It’s been five months since we moved into our house and I am still not back in the groove. Because it’s a new house. With no grooves yet. But I miss writing and wanted to write something to share with you. I spent the past five days dog sitting for a colleague turned friend (not just any friend, either: she and I share the same birth date, year and everything – !!). She lives in a beach house 20-ish miles north as the orca swims and the seagull glides.
August 16, 2023. 7:27 p.m. I didn’t know the tide fluctuated this far. When I arrived at about noon, there was 10 feet of beach exposed, maybe 12. At 7:30, there is none, the water two to three feet over marine pebbles with shells and barnacles and round rocks topped with sea moss, fluffy like wigs of astroturf.
This beach is called Naketa; this water, Possession Sound. It is 90 wooden stairs, four poplars, and a railroad track in each direction away from civilization. Its salt clears your nostrils and its waves soothe your brain.
Daisy was waiting for me. Or not me, really. How was she to know I was coming? But she was there on the divan, her butterscotch curls soft against green velvet. Such a sweet face, but she was timid at first. I took my laptop to the bedroom and worked for a while, allowing her space.
I ate with the sea at 7:00, my dinner date moody and blue yet dashing on the other side of the wooden table. A caesar salad of dinosaur kale and homemade dressing made with anchovies and my farm share eggs, laid last week 90 minutes south at the foot of Mount Rainier. The croutons once a beautiful pain au levain from one of my favorite Seattle bakeries. I eschew alcohol most days but drank a Bellini tonight. The last of a bottle I bought to celebrate my friend Andrew’s visit from Australia. Dessert was a donut peach, fuzzy like a baby’s cheek, and a plum the purple of royalty.
A train speeds behind the house every few hours, bringing with it industrial smells like oil and grease and mechanical sounds like clicks and clangs, ratchets and whirs: it doesn’t bother me as much as I thought it would. As we get older, we’re better able to tune out background noise, I guess, having learned that loud, boisterous things often bring goodness, too. Until it passes again, I’ll linger in front, breathing the pockets of fresh, salty air, deposited at my feet by the waves. Next to Daisy, who has deposited herself there, too.
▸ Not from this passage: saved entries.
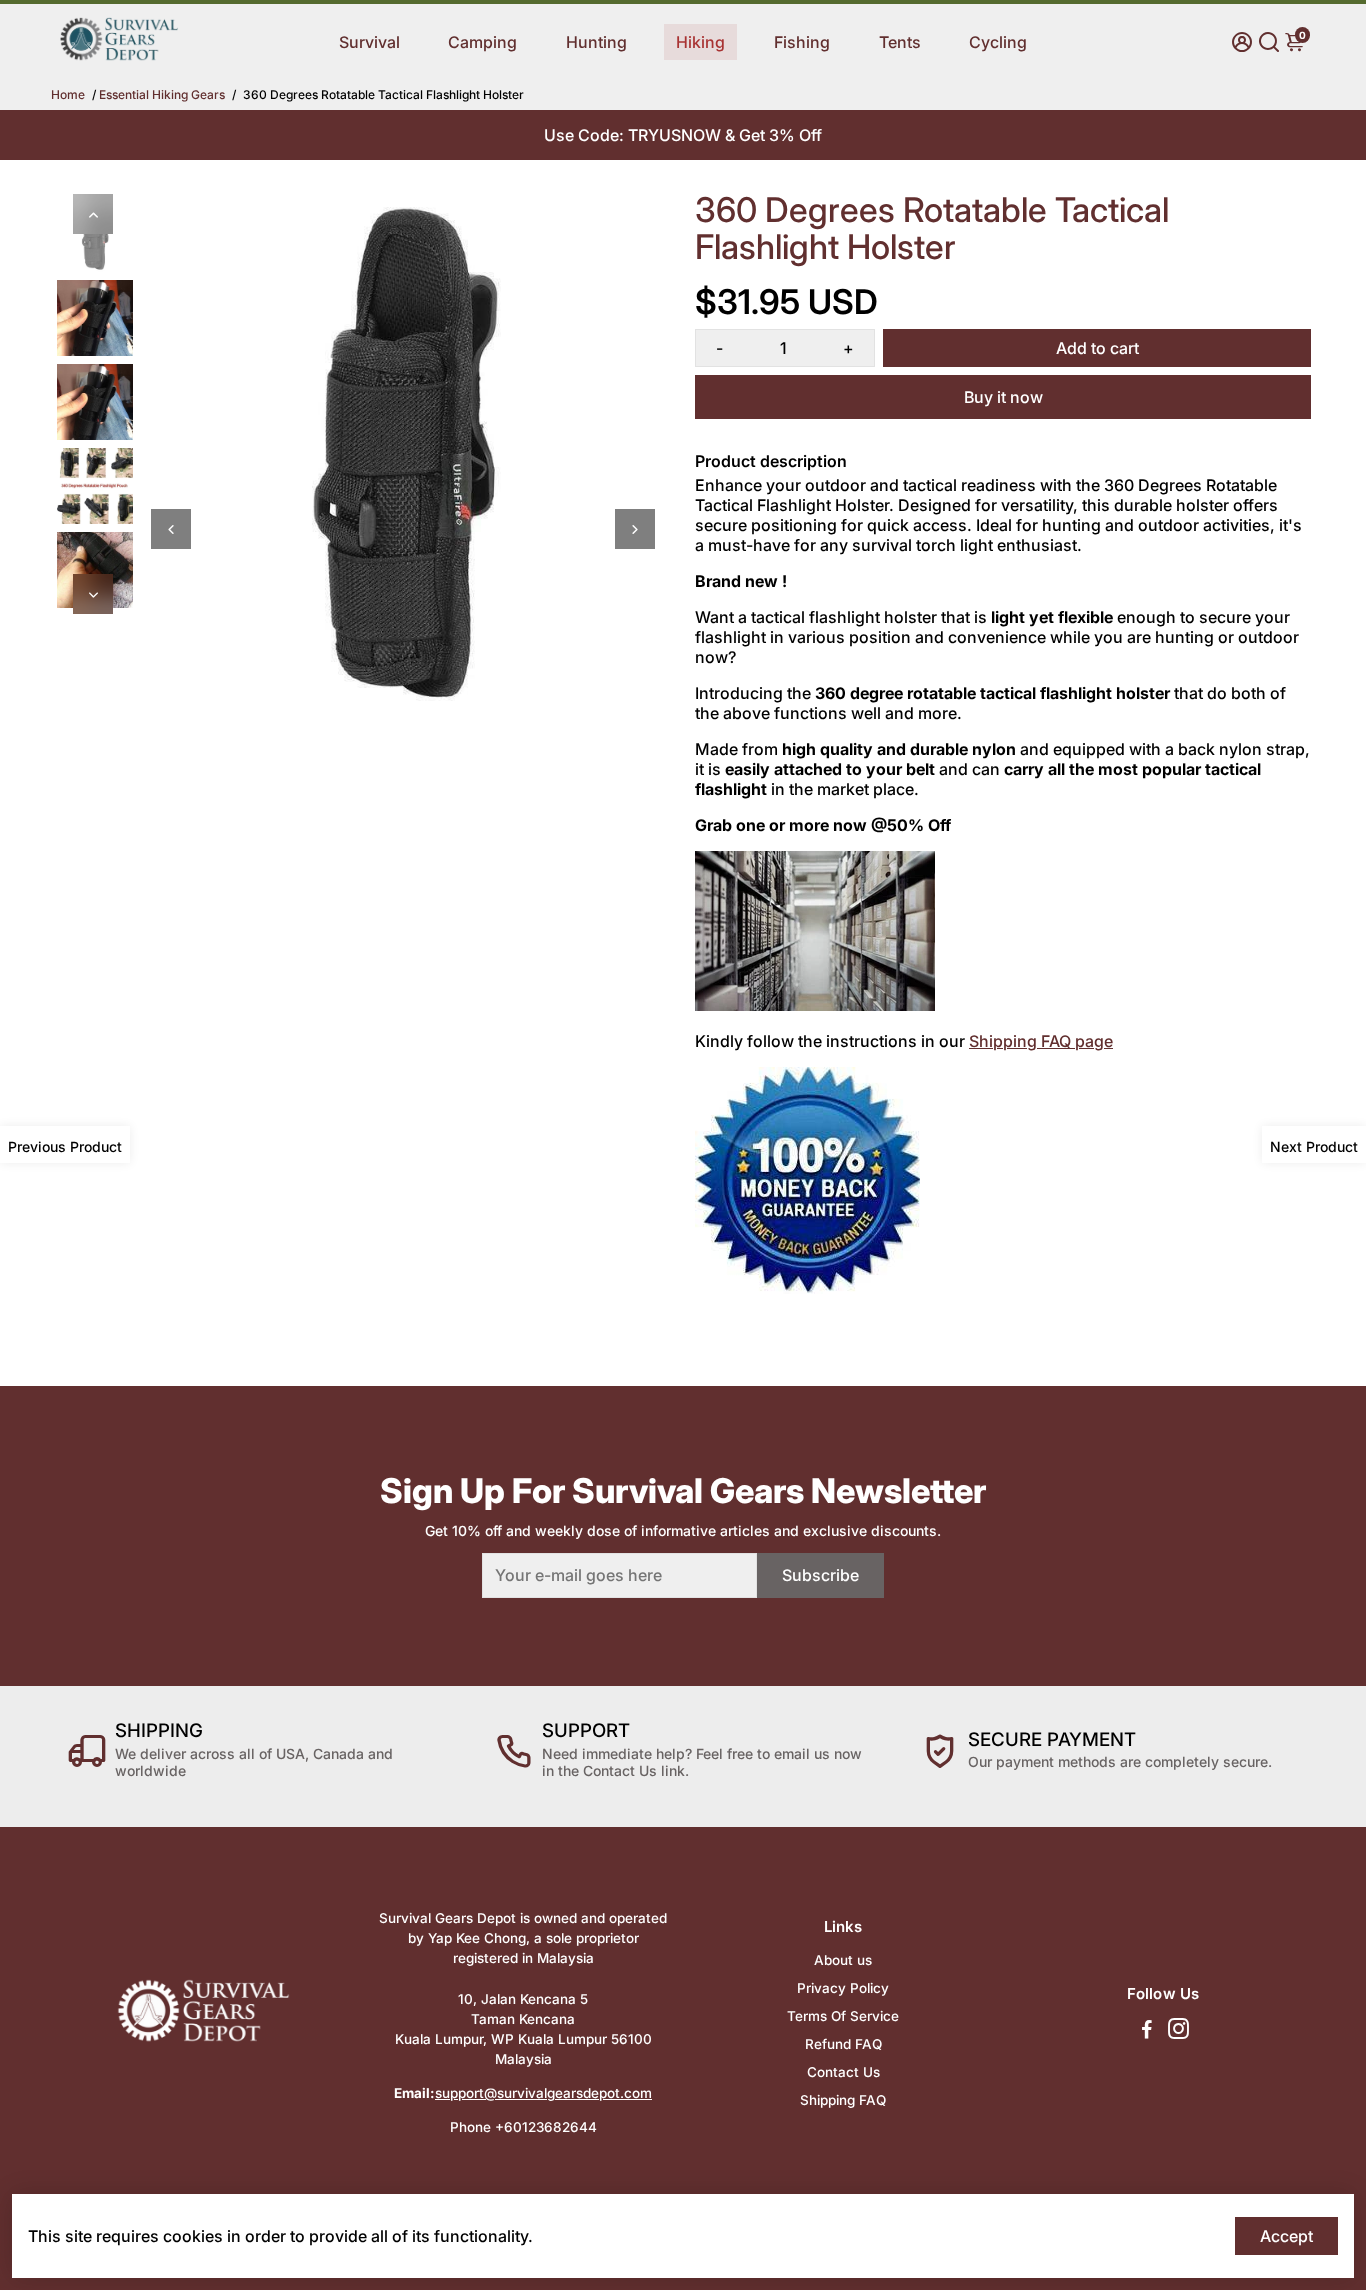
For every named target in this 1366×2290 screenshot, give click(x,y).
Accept (1286, 2236)
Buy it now (1003, 397)
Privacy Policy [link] (843, 1988)
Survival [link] (369, 42)
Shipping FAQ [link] (843, 2100)
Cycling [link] (998, 42)
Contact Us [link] (843, 2072)
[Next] (93, 594)
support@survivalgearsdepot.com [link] (543, 2093)
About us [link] (843, 1960)
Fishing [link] (802, 42)
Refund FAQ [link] (843, 2044)
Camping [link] (482, 42)
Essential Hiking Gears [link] (162, 94)
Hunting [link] (596, 42)
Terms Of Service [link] (843, 2016)
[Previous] (93, 214)
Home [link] (68, 94)
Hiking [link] (700, 42)
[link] (119, 57)
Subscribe (820, 1575)
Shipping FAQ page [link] (1041, 1041)
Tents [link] (900, 42)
Tartine’s Kale Caesar Salad
Ingredients
Croutons
Four 1-inch slices day-old country bread, torn into 1-inch pieces
2 tablespoons extra-virgin olive oil
Salt
Kale Caesar
3 garlic cloves
6 olive oil-packed anchovy fillets
1 tablespoon lemon zest
1 large egg yolk
Salt
2 tablespoons fresh lemon juice, plus more to taste
1½ cups extra-virgin olive oil
2 heads (about 1 pound) black kale, center stems removed and leaves torn into bite-size pieces
⅔ cup freshly grated Parmesan cheese
Optional Ingredients
½ teaspoon herbes de Provence (optional)
Directions
Make the croutons: Preheat the oven to 400°. In a medium bowl, toss the bread with the olive oil, a pinch of salt and the herbes de Provence, if using. Spread the bread on a baking sheet and bake, turning the croutons midway through, until golden brown and crisp, about 10 minutes.
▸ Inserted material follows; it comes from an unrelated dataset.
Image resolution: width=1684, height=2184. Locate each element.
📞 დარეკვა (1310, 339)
Make the dressing: Place the garlic, anchovies and lemon zest in a mortar and pound with a pestle to make a thick paste. (Alternatively, pulse them together in a blender.) Add the egg yolk, a pinch of salt and a few drops of the lemon juice and mix thoroughly. While stirring, (or with the blender motor running), add ½ cup of the olive oil, one drop at a time, to create a smooth emulsion. Stir (or blend) in the remaining cup of olive oil in a slow stream. (The dressing will thicken.) Periodically add the remaining lemon juice. When all the oil is incorporated, season the dressing to taste with additional salt and lemon juice. Add water as needed to thin the dressing to desired consistency.
Make the salad: In a large bowl, toss the kale with the croutons. Add the dressing to taste, reserving any extra for another use. Add the Parmesan, toss again and serve immediately.
It is a magical spot where nature is the main act. Porpoises frolicking, pinks leaping off the surface of the water, curious seals taking in all the activities of the dumb bipeds.
Locals confidently hooking fish from narrow peddle boats; expertly using them as a platform from which to haul up their crab pots. And the ceaseless sounds of the waves.